▶ **TASK REQUIREMENTS**
Within the listing that follows, reproduce exactly the lines starting at the line with "You are a GUI" and ending at the line with "How to Replace", inclusive, and only those. Pictures are dropped.
◆ ◆ ◆ ◆ ◆
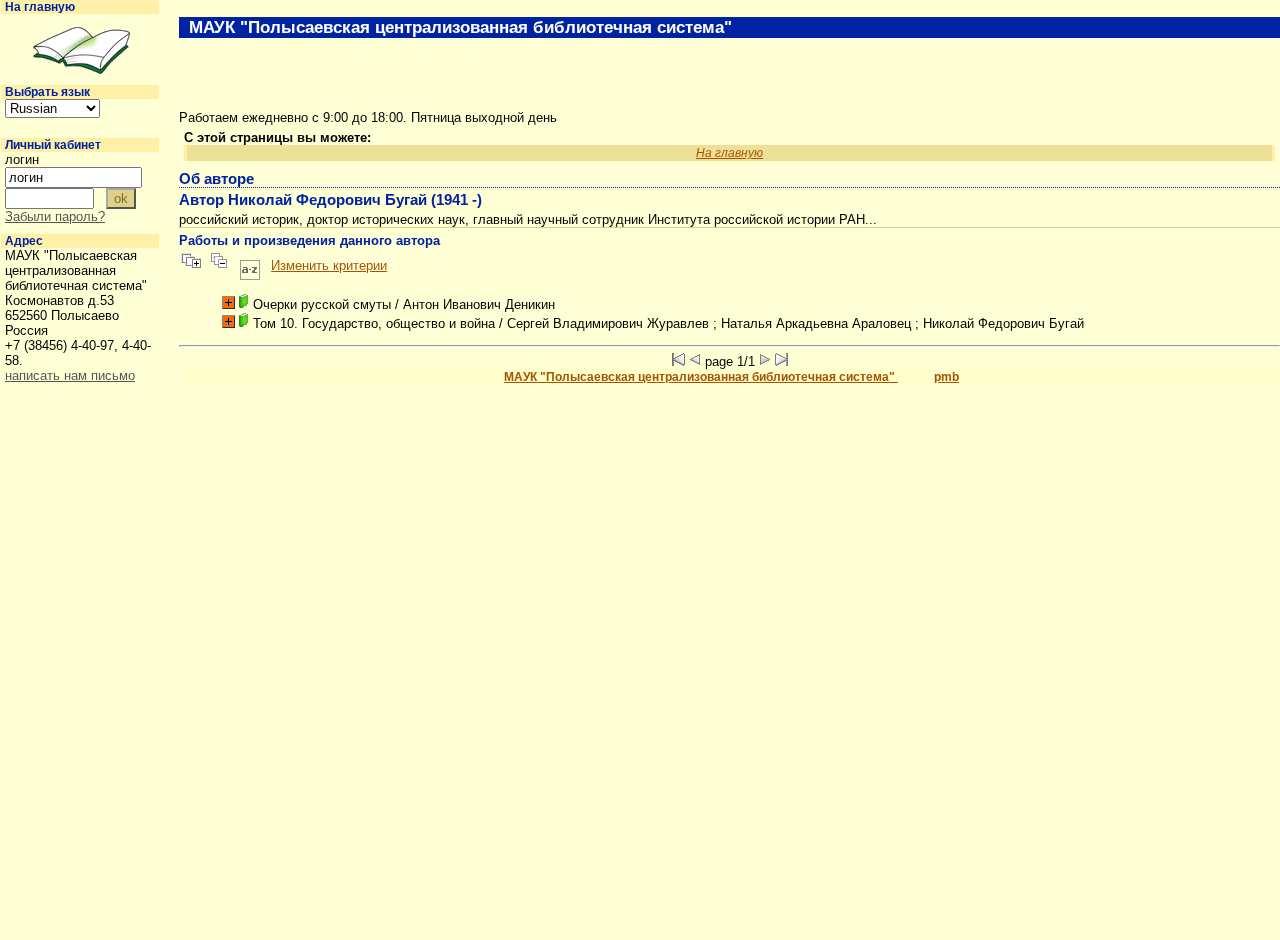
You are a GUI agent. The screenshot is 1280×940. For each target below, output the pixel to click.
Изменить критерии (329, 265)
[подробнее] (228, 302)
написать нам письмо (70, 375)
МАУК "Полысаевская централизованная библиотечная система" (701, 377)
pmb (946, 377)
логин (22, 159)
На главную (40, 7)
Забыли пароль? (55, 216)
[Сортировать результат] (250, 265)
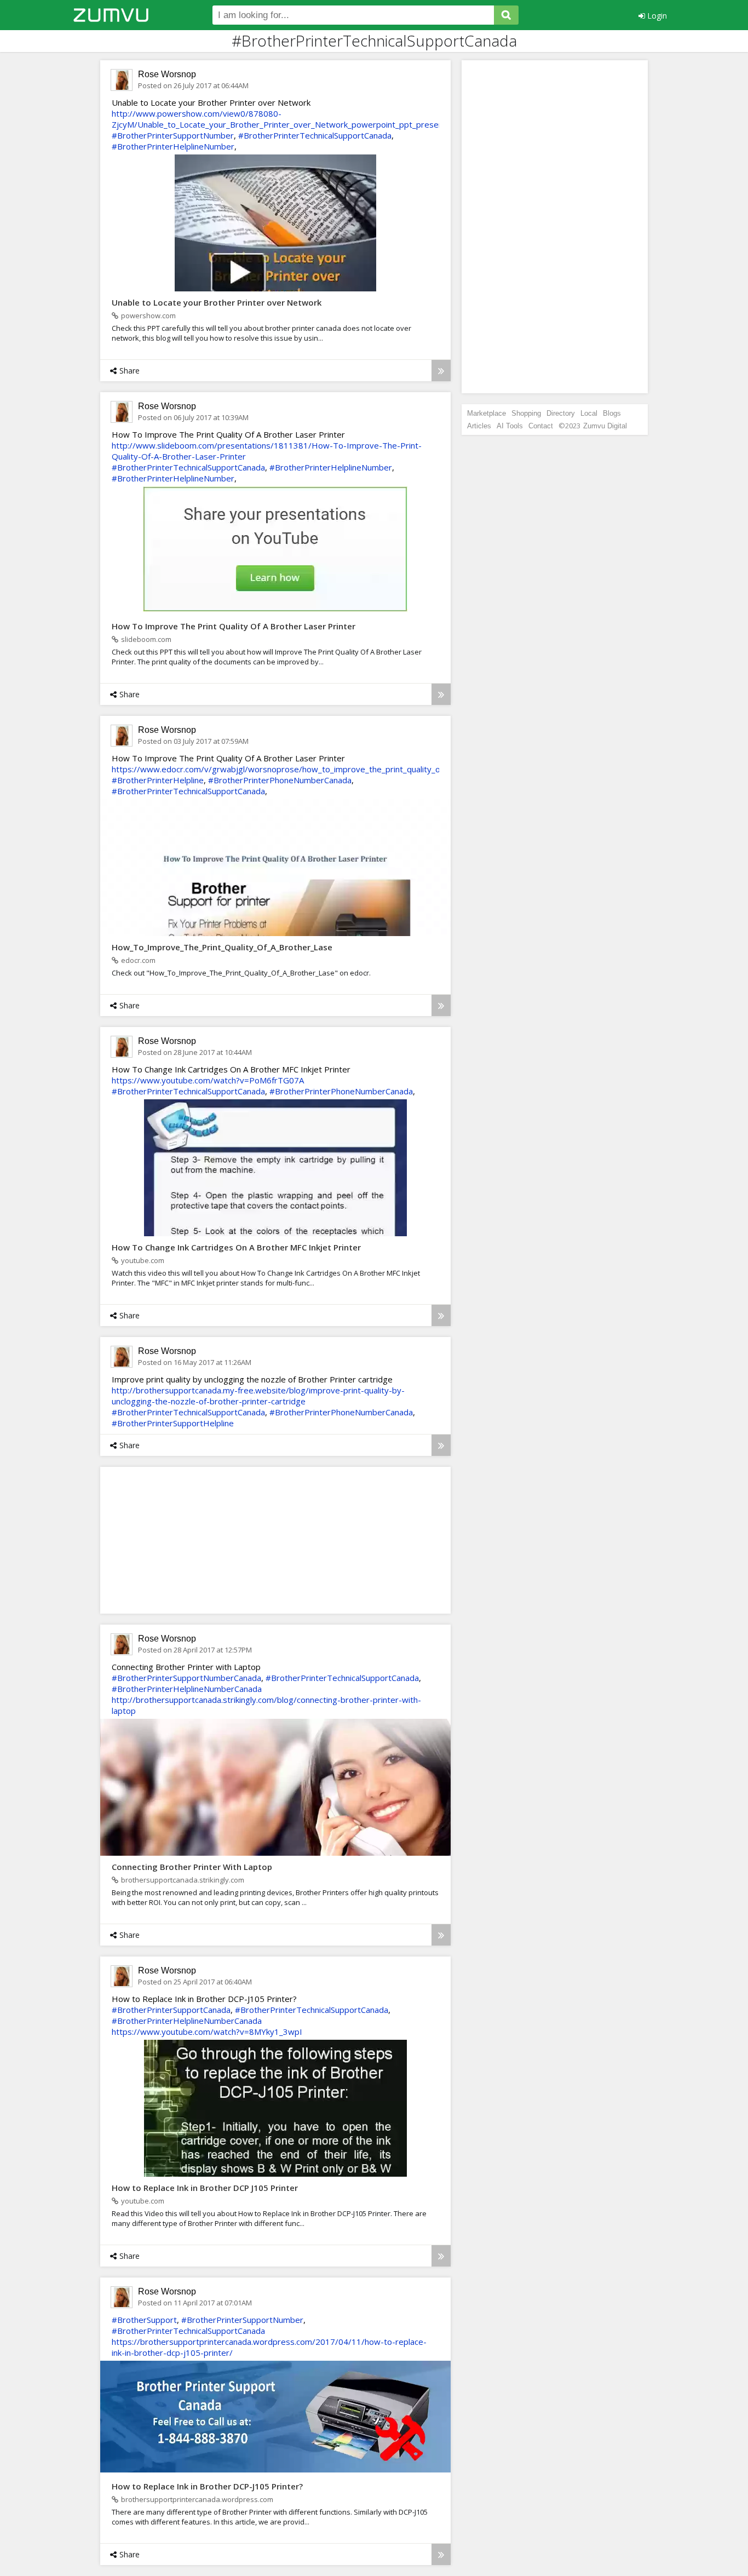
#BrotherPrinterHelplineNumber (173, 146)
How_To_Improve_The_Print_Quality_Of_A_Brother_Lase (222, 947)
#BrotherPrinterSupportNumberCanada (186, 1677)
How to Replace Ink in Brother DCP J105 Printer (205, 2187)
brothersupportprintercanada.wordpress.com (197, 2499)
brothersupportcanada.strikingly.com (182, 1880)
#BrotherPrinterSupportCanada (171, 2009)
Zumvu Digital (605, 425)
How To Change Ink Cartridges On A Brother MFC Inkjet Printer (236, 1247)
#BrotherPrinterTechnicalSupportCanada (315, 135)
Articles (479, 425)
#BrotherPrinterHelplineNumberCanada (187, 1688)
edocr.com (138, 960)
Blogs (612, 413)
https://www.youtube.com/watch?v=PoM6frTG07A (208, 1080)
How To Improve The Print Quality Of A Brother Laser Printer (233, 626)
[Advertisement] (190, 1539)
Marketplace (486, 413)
◆ ◆ ◆ ◆ ◆
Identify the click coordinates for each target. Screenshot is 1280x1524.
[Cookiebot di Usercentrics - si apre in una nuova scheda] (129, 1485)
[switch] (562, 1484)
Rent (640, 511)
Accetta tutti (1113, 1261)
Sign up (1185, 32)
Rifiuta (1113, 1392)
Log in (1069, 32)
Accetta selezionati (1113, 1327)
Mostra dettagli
◆ ◆ ◆ ◆ ◆
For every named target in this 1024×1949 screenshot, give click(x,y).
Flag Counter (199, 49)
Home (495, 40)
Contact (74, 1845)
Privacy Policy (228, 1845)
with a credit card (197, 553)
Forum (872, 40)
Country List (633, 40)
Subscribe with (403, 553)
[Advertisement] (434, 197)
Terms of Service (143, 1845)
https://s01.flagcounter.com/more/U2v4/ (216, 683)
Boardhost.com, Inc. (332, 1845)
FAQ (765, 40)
◆ ◆ ◆ ◆ ◆
▶ **OUTPUT FOR THIS TASK**
You are a GUI agent. The screenshot is 1280×940. For each target below, output the pixel to click.
Изменить критерии (329, 265)
[подробнее] (228, 302)
написать нам письмо (70, 375)
МАУК "Полысаевская централизованная библиотечная система" (701, 377)
pmb (946, 377)
логин (22, 159)
На главную (40, 7)
Забыли пароль? (55, 216)
[Сортировать результат] (250, 265)
#BrotherPrinterHelplineNumber (173, 146)
How_To_Improve_The_Print_Quality_Of_A_Brother_Lase (222, 947)
#BrotherPrinterSupportNumberCanada (186, 1677)
How to Replace Ink in Brother DCP J105 Printer (205, 2187)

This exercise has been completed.